El naturalista Carlos de Hita vuelve a El Ágora con un nuevo post. En esta ocasión, nos trae el sonido de la selva y los bosques. Un patrimonio sonoro de hace millones de años que te envuelve y te hace formar parte de algo que poco a poco está desapareciendo
El aire convertido en agua o cuando la magia deriva de la física. Ya que es un fenómeno de la física atmosférica el que hace posible la presencia de estas selvas húmedas, siempre verdes, a poco más de cien kilómetros de las costas saharianas y del desierto más grande del planeta. La lluvia suministra el mayor aporte de agua, pero es la niebla, el manto húmedo de los mares de nubes formados por los alisios que soplan desde el nordeste, la que trae la humedad, poca pero continua, que mantiene siempre verde a este monteverde.

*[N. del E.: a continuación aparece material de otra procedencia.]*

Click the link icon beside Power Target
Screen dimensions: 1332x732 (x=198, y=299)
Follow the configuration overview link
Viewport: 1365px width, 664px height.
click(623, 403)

Las microgotas de niebla se depositan en las hojas, escurren por el ápice, empapan los troncos, gotean desde las ramas. El suelo crepita, hay una suave llovizna bajo las copas, aunque el sol luzca con fuerza por encima del dosel arbóreo. Y esa humedad en el ambiente colorea las voces de las aves. El timbre de mirlos y herrerillos brilla, en contraste con los arrullos roncos de las palomas de laurisilva, la turque y la rabiche. En los barrancos, además, las paredes húmedas de roca volcánica actúan como espejos y amplifican los sonidos.

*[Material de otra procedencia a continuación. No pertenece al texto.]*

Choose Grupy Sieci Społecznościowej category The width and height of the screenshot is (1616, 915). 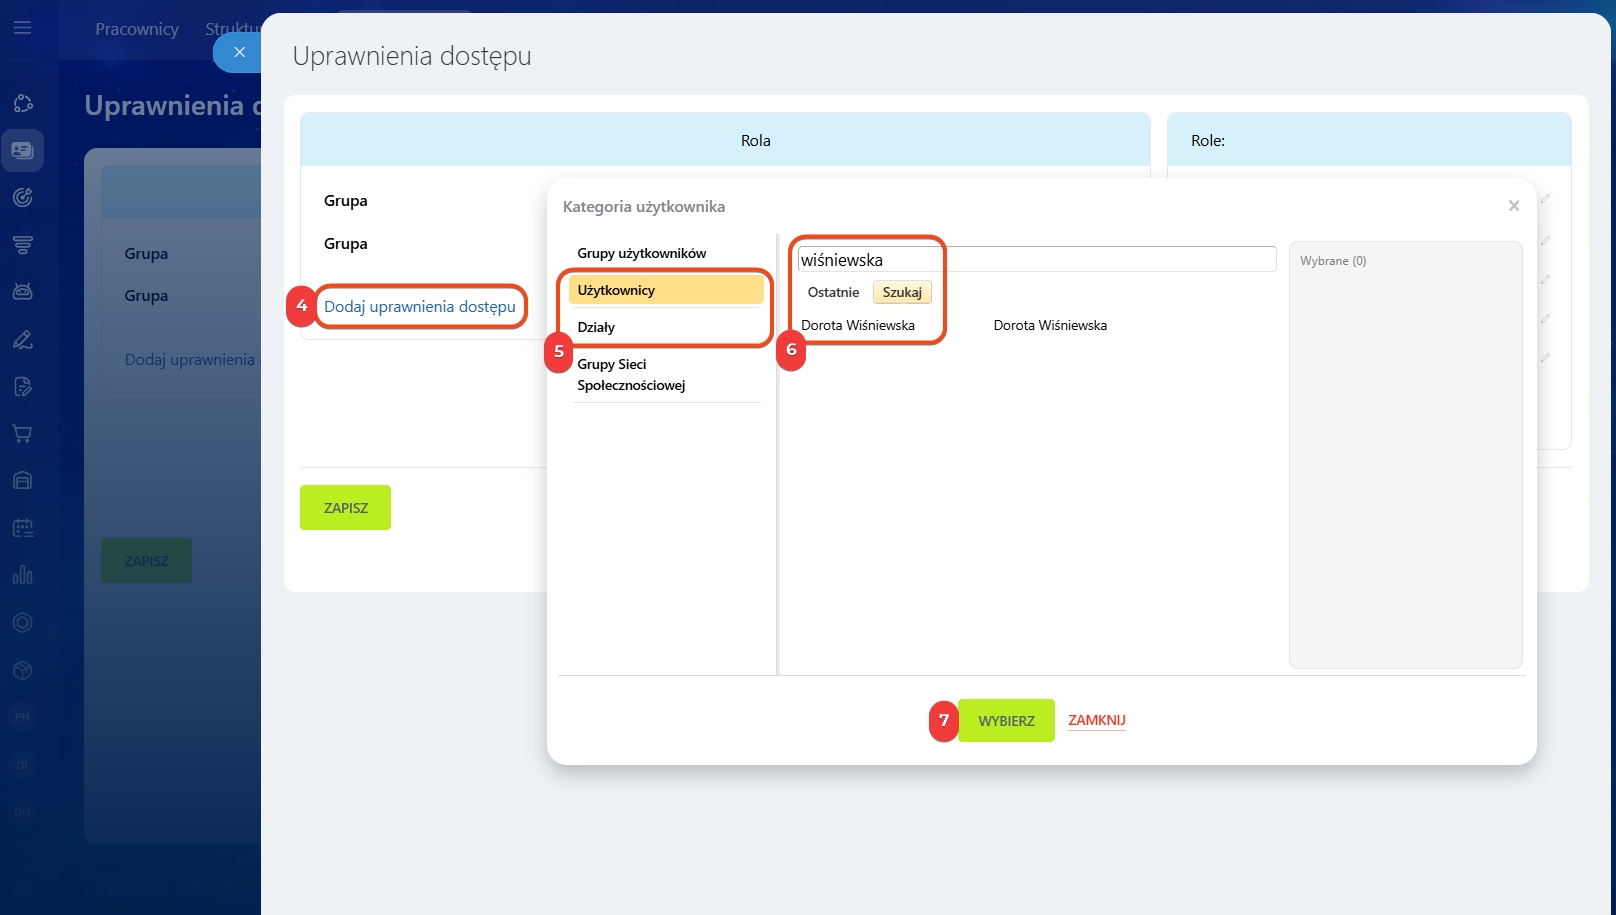point(631,375)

Con la caída de la noche el elenco cambia, pero la acústica y eso que llamamos silencio (en realidad, la serenidad del fondo del bosque) son los mismos. Una becada sobrevuela en círculos, las ranitas meridionales croan desde cualquier charca y las llamadas pulsantes de los búhos chicos pespuntean la noche. La niebla sobrevuela las selvas; bajo los lauros, aceviños y viñátigos parece que sigue lloviendo.